Спектакль был хорош, и этим она тоже осталась довольна, как хорошо выполненным заданием, но не блестящ, иначе я бы не раскусила ее. Тем не менее, записной очковтиратель сама, я оценила ее напор. Меня восхитил ее стиль, хотя я бы такой не выбрала. Фрик или фальшивка – этот вопрос я задавала себе в колледже с первого дня, и вот появляется человек, у которого достаточно дерзости быть тем и другим.

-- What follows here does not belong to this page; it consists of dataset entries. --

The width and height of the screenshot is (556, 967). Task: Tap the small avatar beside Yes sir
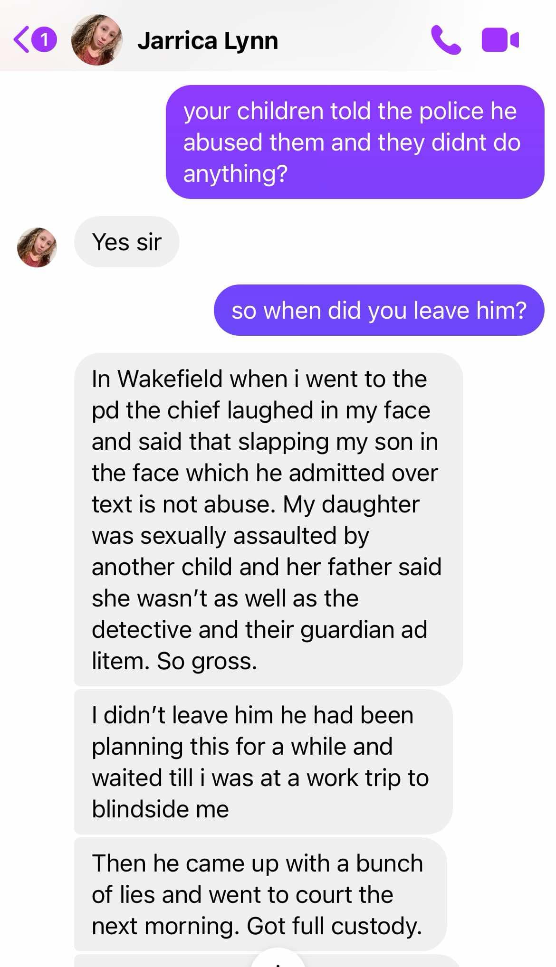[x=37, y=247]
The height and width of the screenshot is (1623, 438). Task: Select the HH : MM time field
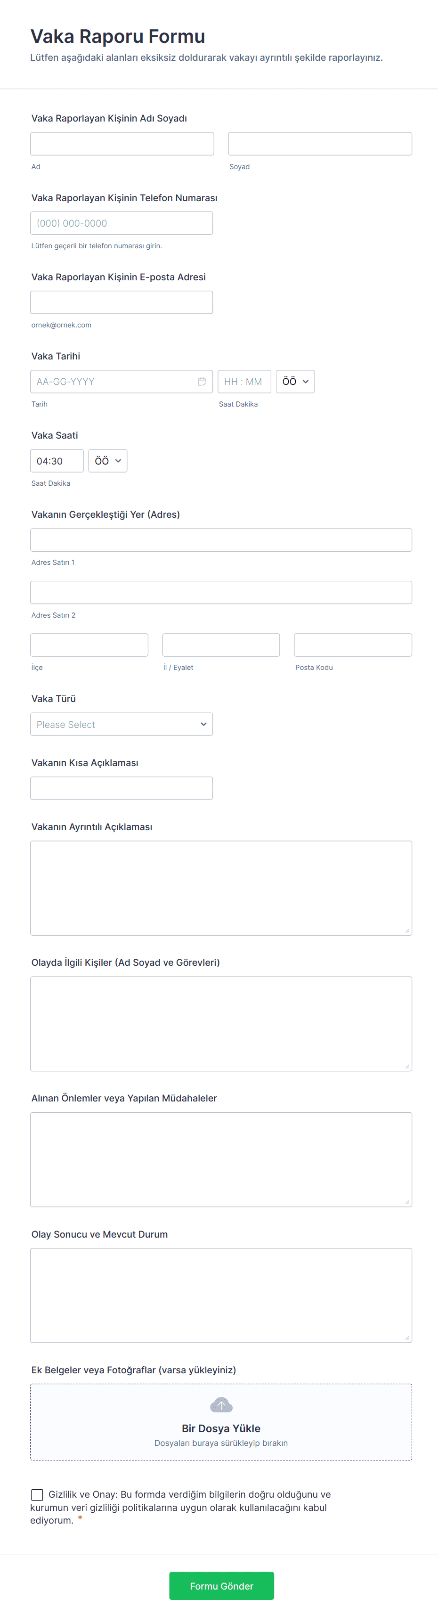pyautogui.click(x=244, y=382)
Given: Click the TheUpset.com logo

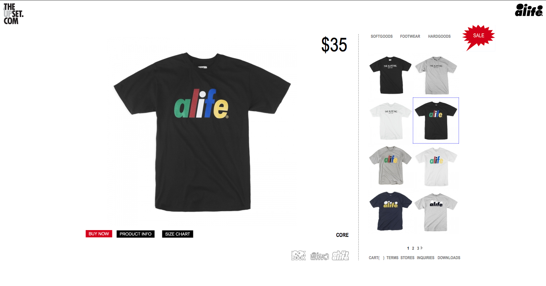Looking at the screenshot, I should [x=13, y=14].
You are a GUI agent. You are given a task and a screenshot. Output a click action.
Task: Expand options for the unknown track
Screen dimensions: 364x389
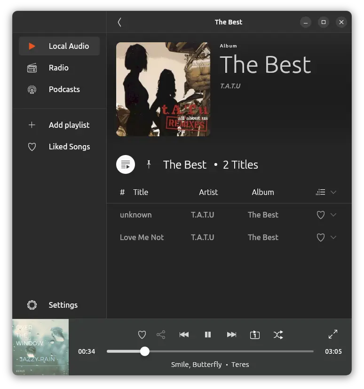tap(333, 215)
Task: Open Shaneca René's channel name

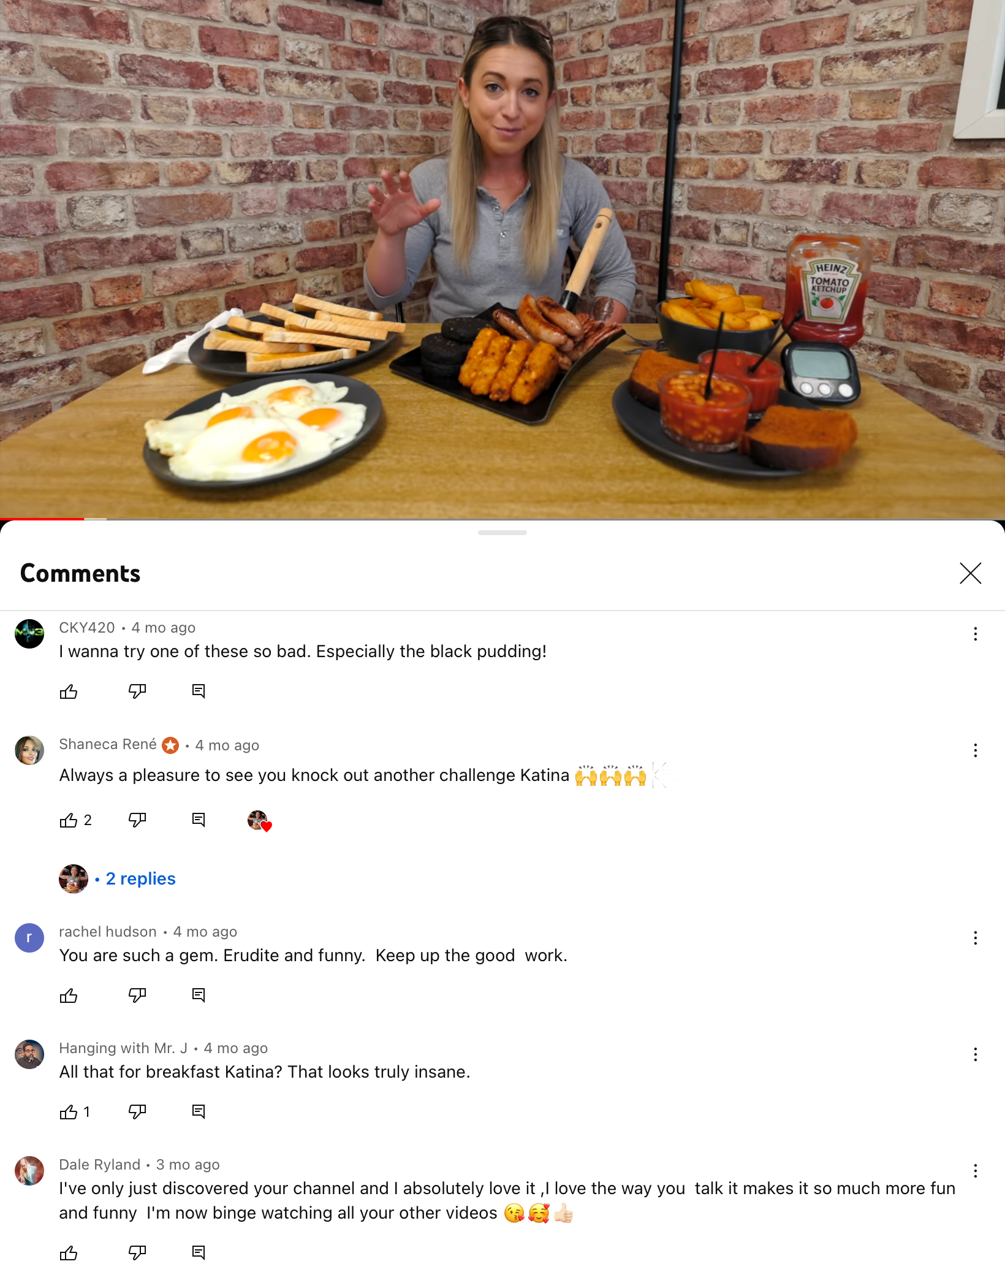Action: pyautogui.click(x=108, y=744)
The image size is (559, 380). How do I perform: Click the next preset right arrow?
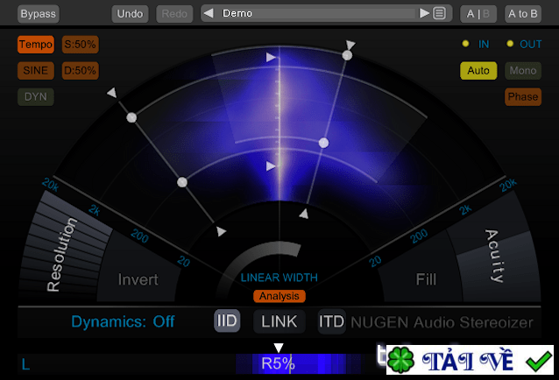tap(424, 13)
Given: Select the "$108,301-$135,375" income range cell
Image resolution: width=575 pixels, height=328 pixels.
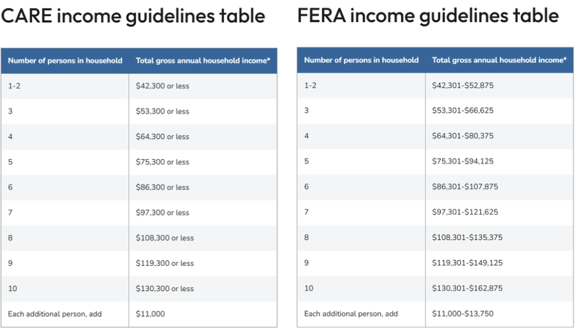Looking at the screenshot, I should pyautogui.click(x=467, y=237).
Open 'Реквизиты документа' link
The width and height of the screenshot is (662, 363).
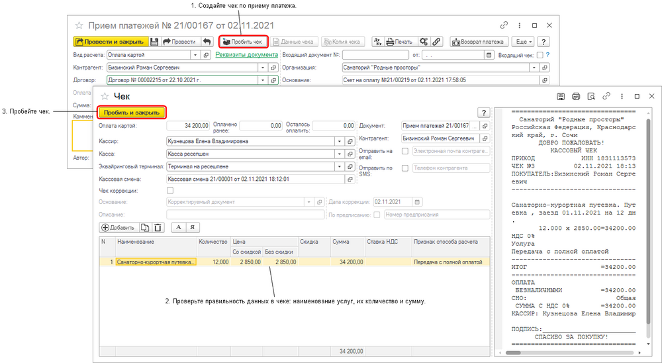click(246, 55)
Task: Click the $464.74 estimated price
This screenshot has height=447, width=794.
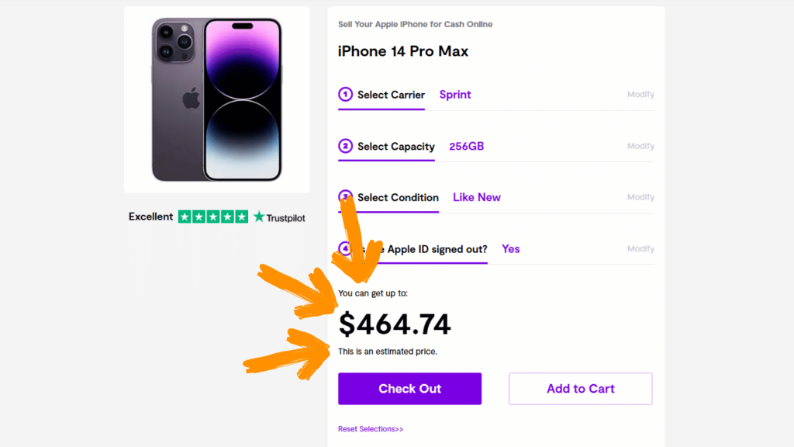Action: (395, 324)
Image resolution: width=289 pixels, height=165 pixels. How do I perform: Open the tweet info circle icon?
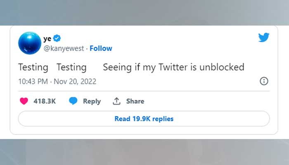pyautogui.click(x=264, y=81)
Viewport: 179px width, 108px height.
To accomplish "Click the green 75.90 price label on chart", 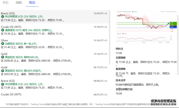I will (x=172, y=23).
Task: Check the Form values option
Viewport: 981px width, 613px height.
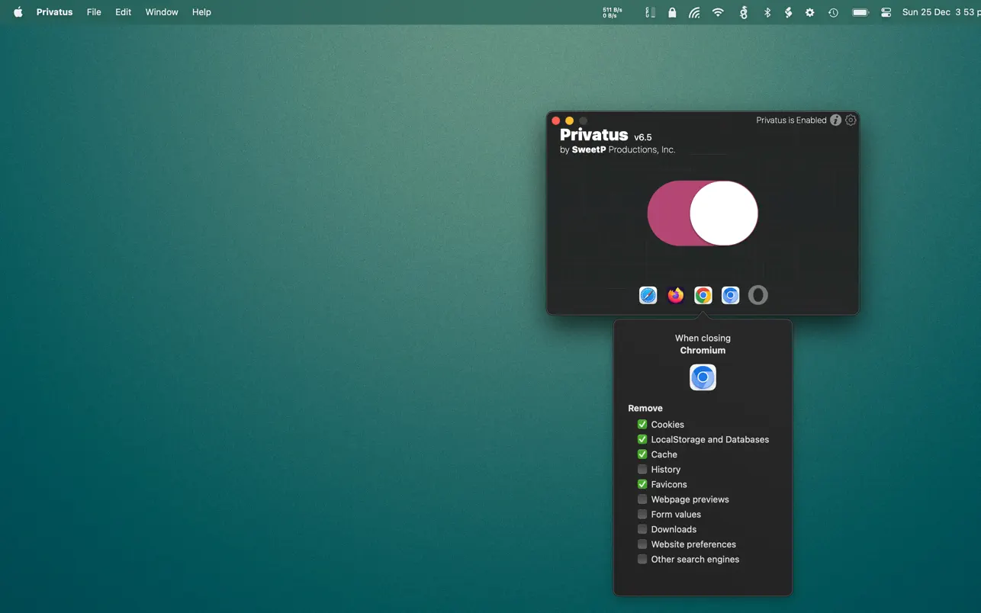Action: point(642,515)
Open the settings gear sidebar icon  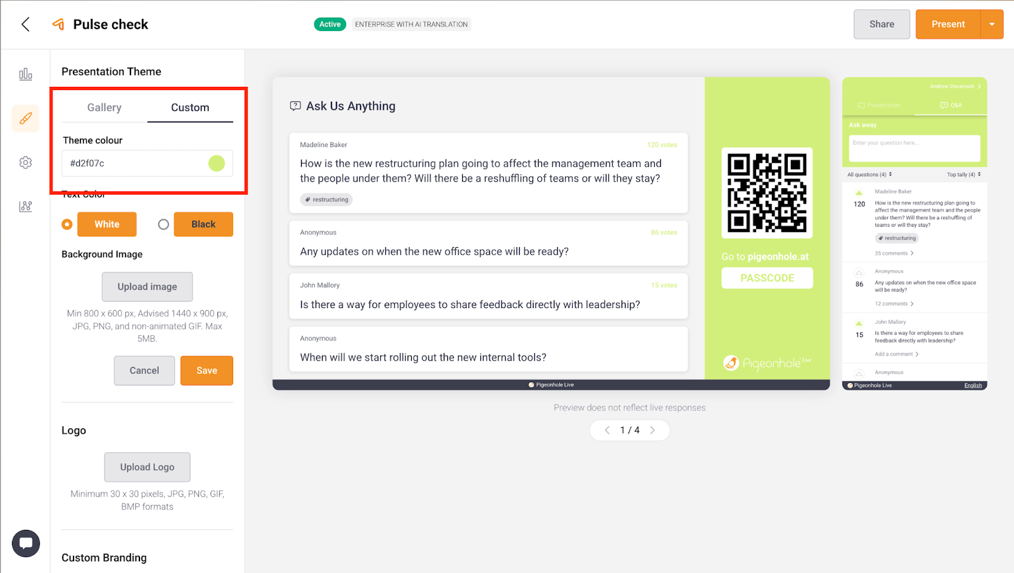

Свои же собственные действия я понимаю не больше, чем вам показалось при первом прочтении. Пыталась вывернуться, ныла из-за наручников, звонила папе, заполняла документы. Давайте перепрыгнем к тому, как я возвращаюсь в Дэвис после Дня благодарения и обнаруживаю у себя в квартире Харлоу. Такое никому бы не понравилось. А мне и того меньше. Опять двадцать пять, сказала я про себя. Так отчетливо, что даже сама услышала, как будто сказала вслух. Как будто я давно привыкла обнаруживать у себя существо, которое не имеет понятия о границах личного пространства, роется в моих вещах и большую часть из них ломает. Опять двадцать пять.

И тут наконец гипнотизер щелкает пальцами. То, с какой легкостью я выдерживала вспышки и проделки Харлоу, никак не связано с нашим коллективным притворством. Я спокойно относилась к ее выпендрежу, потому что уже видела подобное. Написай Харлоу в углу – подумаешь, видали и такое. Поскольку она этого не делала, то, по семейным меркам, ее поведение не тянуло на скандальное.

Меня поразила не столько узнаваемость этих сцен, сколько то, как быстро я их распознала. Одно дело скрывать свое глубинное обезьянство, совсем другое – полностью забыть о нем. (Хотя не на это ли я надеялась? И пожалела. Мне не понравилось ни на грамм.)

Отец-то не попался на удочку. “Подозреваю, тебя кто-то втянул”, – сказал он по телефону, но я пропустила его слова мимо ушей. Я ненавидела, когда папа понимал меня лучше, чем я сама, и часто просто не слушала его, чтобы не рисковать.